Irish Prime Minister Enda Kenny announced his support for same-sex marriage Tuesday, and promised to hold a referendum on the issue in 2015. Kenny, the leader of an almost 90 percent Catholic country, had previously been silent on this issue, while his deputy prime minister had called for a referendum. This is not the Irish leader's first clash with Catholic authorities: he has also been condemned for loosening of abortion restrictions — namely, to protect the life of the mother — earlier this year.
The vote on equal marriage in Ireland will be part of a larger day of referendums in the country. Also on the table that day (called Constitution Day) is a bid to abolish Ireland's blasphemy laws. Referring to the vote on marriage, though, Kenny spoke of the "equality issue of gay marriage." "I support that very strongly and we'll campaign for that when it comes," Kenny said. Damn straight.
Catholic Bishop Denis Nulty swiftly responded, saying that male and female differences were "not accidental to marriage but fundamental to it." Nulty also repeated the old adage about a child's "natural right to a mother and a father," despite studies that have shown no difference in outcomes between children raised by gay and straight couples. (Gay people can already adopt as single parents in Ireland, and same-sex couples can foster children.)
"The church will participate fully in the democratic debate leading up to the referendum and will seek with others to reaffirm the rational basis for holding that marriage should be reserved for the unique and complimentary relationship between a woman and a man from which the generation and upbringing of children is uniquely possible," Nulty said.
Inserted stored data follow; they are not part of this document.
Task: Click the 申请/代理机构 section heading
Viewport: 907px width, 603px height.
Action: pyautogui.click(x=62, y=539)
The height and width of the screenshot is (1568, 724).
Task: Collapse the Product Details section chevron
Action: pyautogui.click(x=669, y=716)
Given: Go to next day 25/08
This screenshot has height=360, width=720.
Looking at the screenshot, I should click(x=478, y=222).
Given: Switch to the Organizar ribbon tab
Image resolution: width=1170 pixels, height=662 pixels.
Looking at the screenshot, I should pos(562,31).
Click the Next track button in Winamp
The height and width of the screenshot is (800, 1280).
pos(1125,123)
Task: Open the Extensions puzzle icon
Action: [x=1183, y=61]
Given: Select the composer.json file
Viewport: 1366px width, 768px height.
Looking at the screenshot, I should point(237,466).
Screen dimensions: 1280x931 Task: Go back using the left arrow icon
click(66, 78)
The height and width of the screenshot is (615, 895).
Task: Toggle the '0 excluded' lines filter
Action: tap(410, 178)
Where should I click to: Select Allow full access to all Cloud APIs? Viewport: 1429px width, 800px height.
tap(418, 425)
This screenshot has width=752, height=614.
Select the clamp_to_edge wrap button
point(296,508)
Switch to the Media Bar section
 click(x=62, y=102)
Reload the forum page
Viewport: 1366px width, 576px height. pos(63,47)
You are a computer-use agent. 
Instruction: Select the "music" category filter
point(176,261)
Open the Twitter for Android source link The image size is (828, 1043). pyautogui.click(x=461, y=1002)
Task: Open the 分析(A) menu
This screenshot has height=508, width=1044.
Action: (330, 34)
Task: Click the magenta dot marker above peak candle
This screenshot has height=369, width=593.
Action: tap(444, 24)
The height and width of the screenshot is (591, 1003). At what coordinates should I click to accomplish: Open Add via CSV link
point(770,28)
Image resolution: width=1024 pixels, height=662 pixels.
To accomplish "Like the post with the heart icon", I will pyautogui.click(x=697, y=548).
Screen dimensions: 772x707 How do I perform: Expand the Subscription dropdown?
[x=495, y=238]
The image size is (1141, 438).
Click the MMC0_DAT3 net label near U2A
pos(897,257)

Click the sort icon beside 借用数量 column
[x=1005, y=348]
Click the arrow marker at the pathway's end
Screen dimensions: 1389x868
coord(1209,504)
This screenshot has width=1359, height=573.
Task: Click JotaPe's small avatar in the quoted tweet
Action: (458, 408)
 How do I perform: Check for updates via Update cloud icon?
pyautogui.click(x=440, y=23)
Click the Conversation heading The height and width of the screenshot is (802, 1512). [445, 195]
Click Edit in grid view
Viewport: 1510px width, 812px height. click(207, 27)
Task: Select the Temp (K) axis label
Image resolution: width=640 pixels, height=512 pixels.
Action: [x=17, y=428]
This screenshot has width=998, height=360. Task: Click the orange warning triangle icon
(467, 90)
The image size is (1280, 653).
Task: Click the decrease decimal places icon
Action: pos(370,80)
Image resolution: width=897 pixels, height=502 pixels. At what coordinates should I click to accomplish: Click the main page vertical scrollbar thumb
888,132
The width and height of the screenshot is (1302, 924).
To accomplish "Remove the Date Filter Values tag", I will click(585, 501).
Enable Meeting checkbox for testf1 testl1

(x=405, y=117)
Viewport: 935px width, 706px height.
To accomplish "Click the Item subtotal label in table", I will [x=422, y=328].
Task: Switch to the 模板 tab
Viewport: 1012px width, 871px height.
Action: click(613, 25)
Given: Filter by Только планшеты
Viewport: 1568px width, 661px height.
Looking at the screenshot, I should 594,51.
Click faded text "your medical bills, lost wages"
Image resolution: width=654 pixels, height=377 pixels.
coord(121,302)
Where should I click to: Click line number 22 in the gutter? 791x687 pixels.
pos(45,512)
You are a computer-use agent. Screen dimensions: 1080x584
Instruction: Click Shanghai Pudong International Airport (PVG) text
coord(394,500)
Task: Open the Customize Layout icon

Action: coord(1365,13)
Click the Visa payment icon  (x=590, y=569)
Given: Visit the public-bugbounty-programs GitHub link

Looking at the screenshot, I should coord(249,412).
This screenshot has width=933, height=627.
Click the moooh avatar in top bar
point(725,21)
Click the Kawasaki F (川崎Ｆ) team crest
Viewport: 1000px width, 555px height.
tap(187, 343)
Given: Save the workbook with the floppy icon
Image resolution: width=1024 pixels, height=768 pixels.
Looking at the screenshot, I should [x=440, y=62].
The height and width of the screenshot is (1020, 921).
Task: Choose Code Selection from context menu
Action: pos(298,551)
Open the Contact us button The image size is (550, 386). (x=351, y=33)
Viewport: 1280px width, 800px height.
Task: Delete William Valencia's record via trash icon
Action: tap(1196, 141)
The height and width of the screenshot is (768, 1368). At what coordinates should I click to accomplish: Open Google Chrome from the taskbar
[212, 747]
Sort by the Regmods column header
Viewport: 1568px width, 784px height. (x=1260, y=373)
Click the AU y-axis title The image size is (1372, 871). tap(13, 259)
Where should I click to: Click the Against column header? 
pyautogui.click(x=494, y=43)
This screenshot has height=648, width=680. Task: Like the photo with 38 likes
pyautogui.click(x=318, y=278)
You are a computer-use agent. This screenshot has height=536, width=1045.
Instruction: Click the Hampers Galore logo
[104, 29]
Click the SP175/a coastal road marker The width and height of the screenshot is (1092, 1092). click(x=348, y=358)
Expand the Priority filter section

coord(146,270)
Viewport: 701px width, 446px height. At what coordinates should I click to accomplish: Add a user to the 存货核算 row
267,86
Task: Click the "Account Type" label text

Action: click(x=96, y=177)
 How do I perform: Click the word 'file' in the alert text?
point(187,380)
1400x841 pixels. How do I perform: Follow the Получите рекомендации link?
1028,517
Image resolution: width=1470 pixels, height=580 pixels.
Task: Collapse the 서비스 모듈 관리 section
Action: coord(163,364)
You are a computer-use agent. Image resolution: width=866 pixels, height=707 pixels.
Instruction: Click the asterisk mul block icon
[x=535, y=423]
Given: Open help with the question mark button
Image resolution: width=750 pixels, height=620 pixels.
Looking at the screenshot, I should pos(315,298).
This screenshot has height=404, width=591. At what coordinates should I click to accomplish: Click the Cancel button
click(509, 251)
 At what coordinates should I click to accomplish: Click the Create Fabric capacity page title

Over the summer, Kenny (a devout catholic, by the way) and his coalition government introduced a bill to allow limited abortion in Ireland. Specifically, it would allow a woman to terminate her pregnancy if continuing it would result in her death, or if the pregnancy puts her at serious risk of suicide. The proposal came alongside statistics that over 4000 Irish women travel to the United Kingdom each year to get abortions, and after the death of a 31-year-old Indian woman, Savita Halappanavar, who died after being denied an abortion. The bill did not have a provision for abortion in the case of rape, but passed and became law. As Bustle reported in September, the law has already saved lives:
Ireland’s first legal abortion took place in a Dublin hospital ... The procedure marks the first pregnancy termination carried out under Ireland’s new abortion law, which modified Ireland’s total ban on the procedure to allow for legal abortion in cases when it is necessary to save a woman’s life.
And that’s exactly what happened Thursday night. The National Maternity Hospital in Dublin performed an abortion for a dying woman. The woman’s membrane had ruptured for more than 24 hours, and she ran a high risk of sepsis.
Of course, Kenny's positions are in line with those of American Catholics, the majority of whom disagree with church doctrine on abortion and same-sex marriage. In fact, 60 percent of U.S. Catholics support same-sex marriage, more than the national average of 56 percent. Pope Francis recently announced an initiative that will poll Catholics about their views on these issues, which may indicate a brewing shift in church policy.